Court of Appeals of Virginia
Aug 6, 2002
Record No. 0677-02-3 (Va. Ct. App. Aug. 6, 2002)

Opinion

Record No. 0677-02-3.

August 6, 2002.

Appeal from the Virginia Workers' Compensation Commission.

(D. Edward Wise, Jr.; Arrington Schelin Herrell, P.C., on brief), for appellant.

(S. Vernon Priddy III; Patsy L. Mundy; Sands Anderson Marks Miller, on brief), for appellees.

Present: Judges Willis, Frank and Clements.


MEMORANDUM OPINION

Pursuant to Code § 17.1-413, this opinion is not designated for publication.


Donis Ray Cook (claimant) contends the Workers' Compensation Commission erred in finding that he failed to prove that his post-September 2, 1999 disability was causally related to his compensable April 15, 1999 injury by accident or its residual effects. Upon reviewing the record and the parties' briefs, we conclude that this appeal is without merit. Accordingly, we summarily affirm the commission's decision. Rule 5A:27.

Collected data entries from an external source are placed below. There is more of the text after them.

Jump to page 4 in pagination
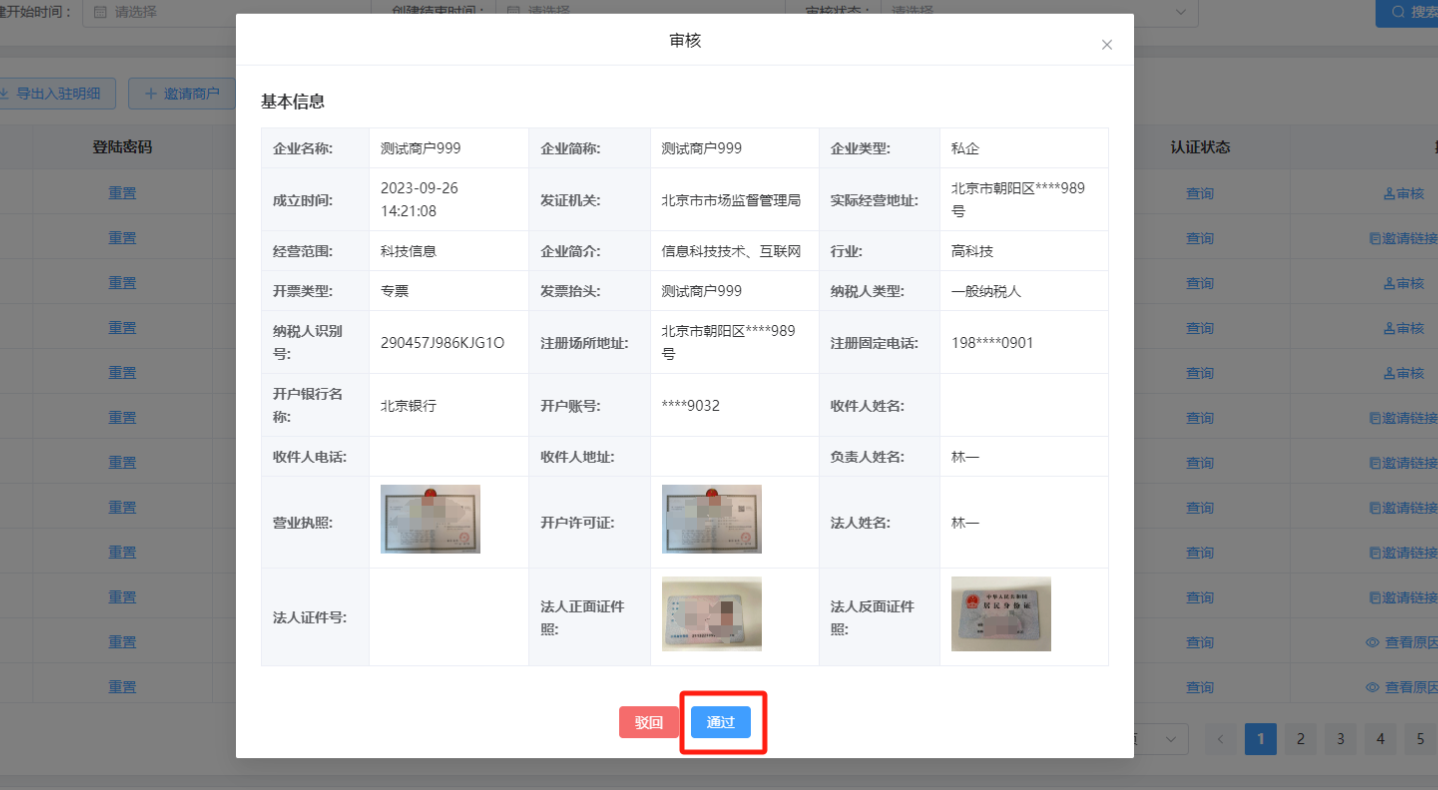click(x=1379, y=739)
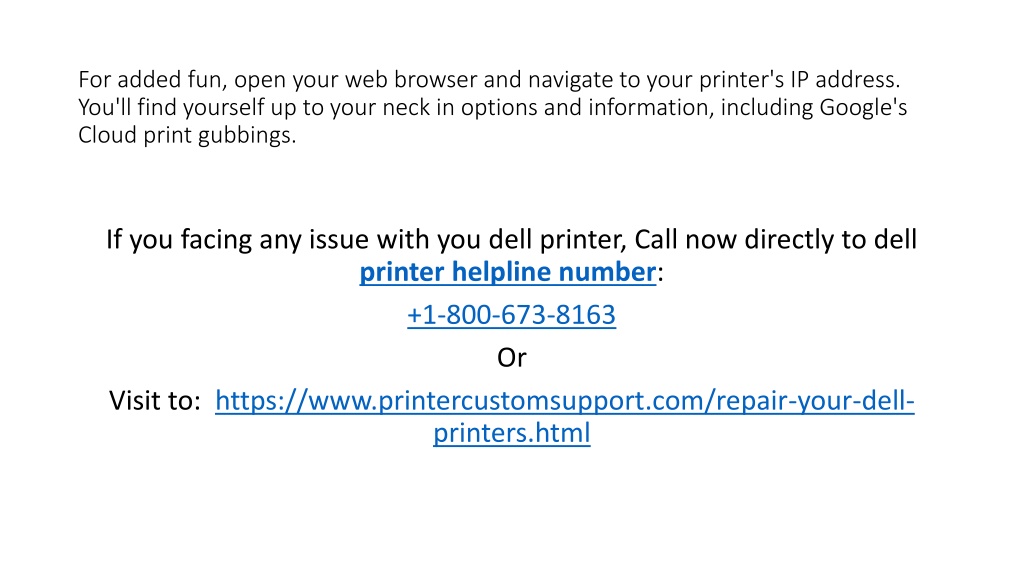This screenshot has width=1024, height=576.
Task: Click the +1-800-673-8163 phone link
Action: (x=511, y=315)
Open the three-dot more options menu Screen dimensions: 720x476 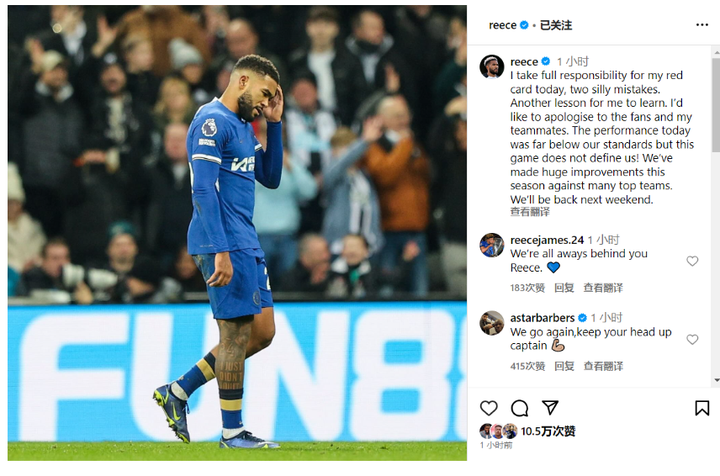702,25
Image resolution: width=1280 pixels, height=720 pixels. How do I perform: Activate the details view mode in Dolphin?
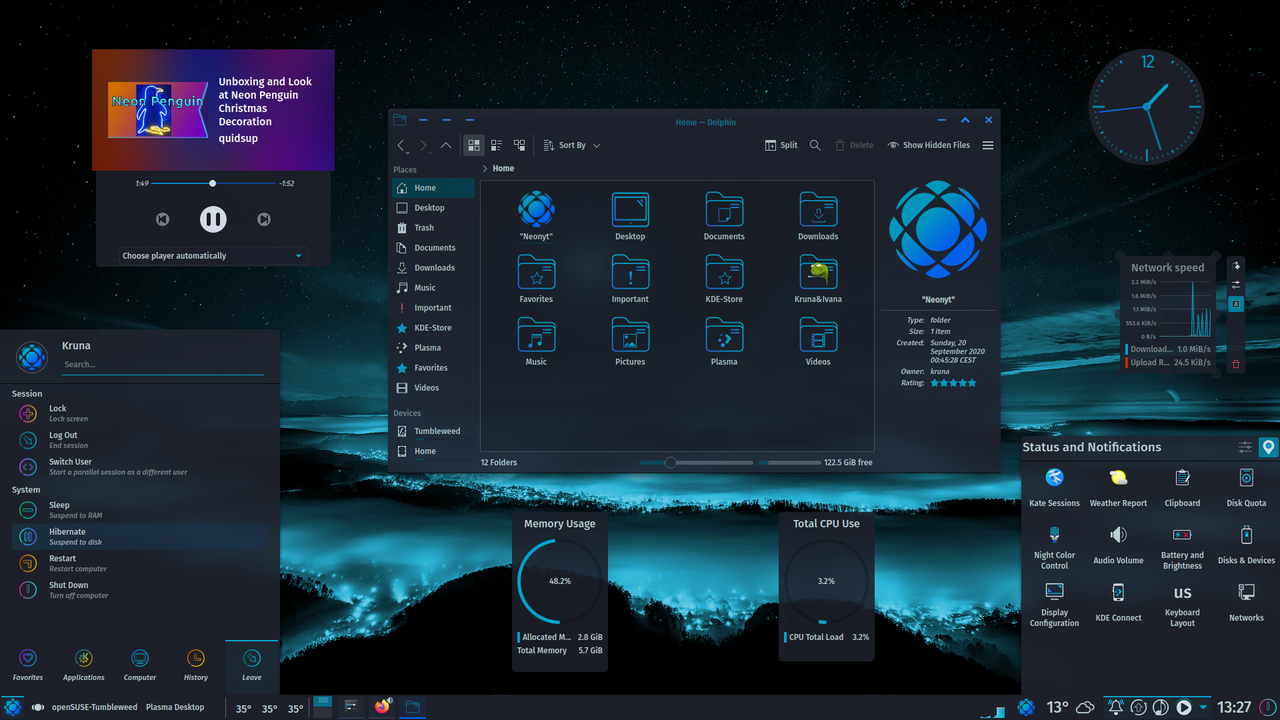coord(519,145)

On appeal, we view the evidence in the light most favorable to the prevailing party below. R.G. Moore Bldg. Corp. v. Mullins, 10 Va. App. 211, 212, 390 S.E.2d 788, 788 (1990). Unless we can say as a matter of law that claimant's evidence sustained his burden of proof, the commission's findings are binding and conclusive upon us. See Tomko v. Michael's Plastering Co., 210 Va. 697, 699, 173 S.E.2d 833, 835 (1970).

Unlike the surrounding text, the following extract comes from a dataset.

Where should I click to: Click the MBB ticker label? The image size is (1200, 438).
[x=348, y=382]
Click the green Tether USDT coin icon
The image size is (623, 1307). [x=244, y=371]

In denying claimant an award of continuing temporary total disability benefits after September 2, 1999, the commission found as follows:

Dr. [Robert W.] Walker clearly opined . . . that the claimant has been "completely" or "totally" disabled since May 22, 1999, "as well as since that time." It is not clear, however, whether Dr. Walker attributes the claimant's continuing disability to his rheumatoid arthritis, the septic arthritis in his knee resulting from the hand laceration (either independently or as an aggravation of the rheumatoid arthritis), or a combination of both. Dr. Walker also states, "it is difficult to ascertain at what point his continued disability is because of this [subsequent left knee infection] as opposed to his continued illness with a seronegative rheumatoid arthritis." Our reading of Dr. Walker's written report and testimony leads us to conclude that the claimant's injury and subsequent left knee infection resulted in total disability "for a number of weeks," but that Dr. Walker is genuinely unsure about what if any role these events play in the claimant's continuing disability. As noted by the Deputy Commissioner, it was not clear from

Dr. Walker's testimony why he considered the claimant totally disabled, or whether he considered the claimant totally disabled from all work or simply from his pre-injury work. Under these circumstances, we cannot conclude from Dr. Walker's opinion and testimony that he considered the claimant continuously and totally disabled from all work as of April 23, 1999, as a result of the April 15, 1999, injury by accident or its residual effects. . . . We agree with the employer that Dr. Walker's opinion supports a finding that the claimant's injury and subsequent left knee infection resulted in his total disability "for a number of weeks," and that this finding is consistent with the opinion of Dr. [J. Thomas] Hulvey that the claimant was temporarily and totally disabled until September 2, 1999.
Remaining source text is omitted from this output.